I am running a negative binomial regression using statsmodels on Python.
My DV is count data and zero-inflated. The one IV in my model is categorical and I have no constant term, and my understanding is that the intercept of the regression is the coefficient for my reference group.
What I am seeing in the result is that the coeffient for intercept is negative and significant, which doesn't make sense to me as DV is always a positive value. As a precaution I dropped the extreme values in my data (anything above 99%). Below is the description of my DV:
count 1.982101e+06
mean 1.369949e+00
std 4.218949e+00
min 0.000000e+00
25% 0.000000e+00
50% 0.000000e+00
75% 0.000000e+00
max 3.200000e+01
The python code I am running is :
form = "DV ~ C(IV , Treatment(reference=0))"
est = negativebinomial( form, data = df ).fit()
I should add that the problem is only with one level of the IV. If I run the regression without that level, I don't get negative prediction of DV.

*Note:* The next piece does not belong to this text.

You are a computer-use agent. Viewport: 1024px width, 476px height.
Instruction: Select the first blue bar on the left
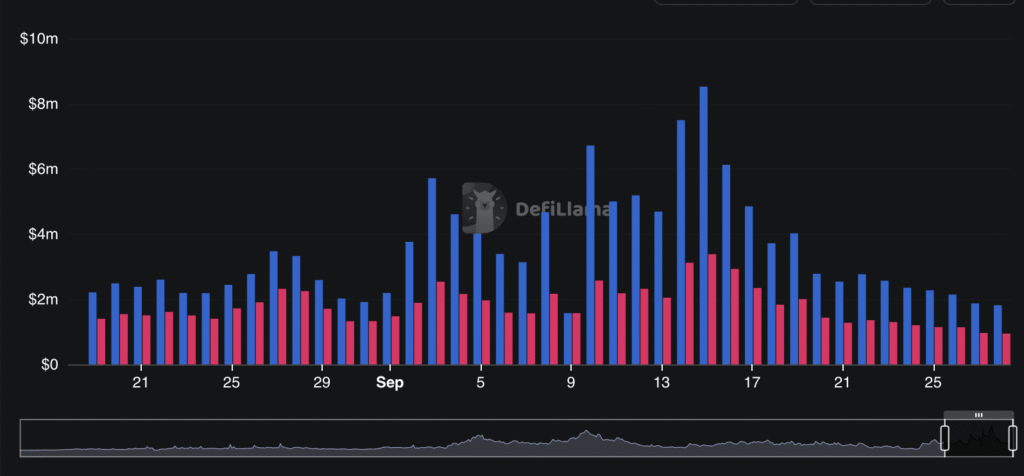tap(93, 328)
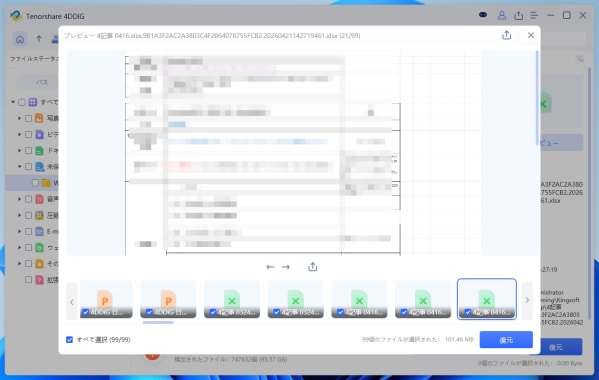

I hope I have provided enough information to explain my question and I appreciate any help.
Best Answer
The coefficients for a negative binomial regression are on the log-scale. So the intercept is the log-rate for observations at the reference-levels of categorical factors and at level 0 of continuous covariates.
For example, an intercept of -1 corresponds to a rate of 0.37 ($=\exp(-1)$).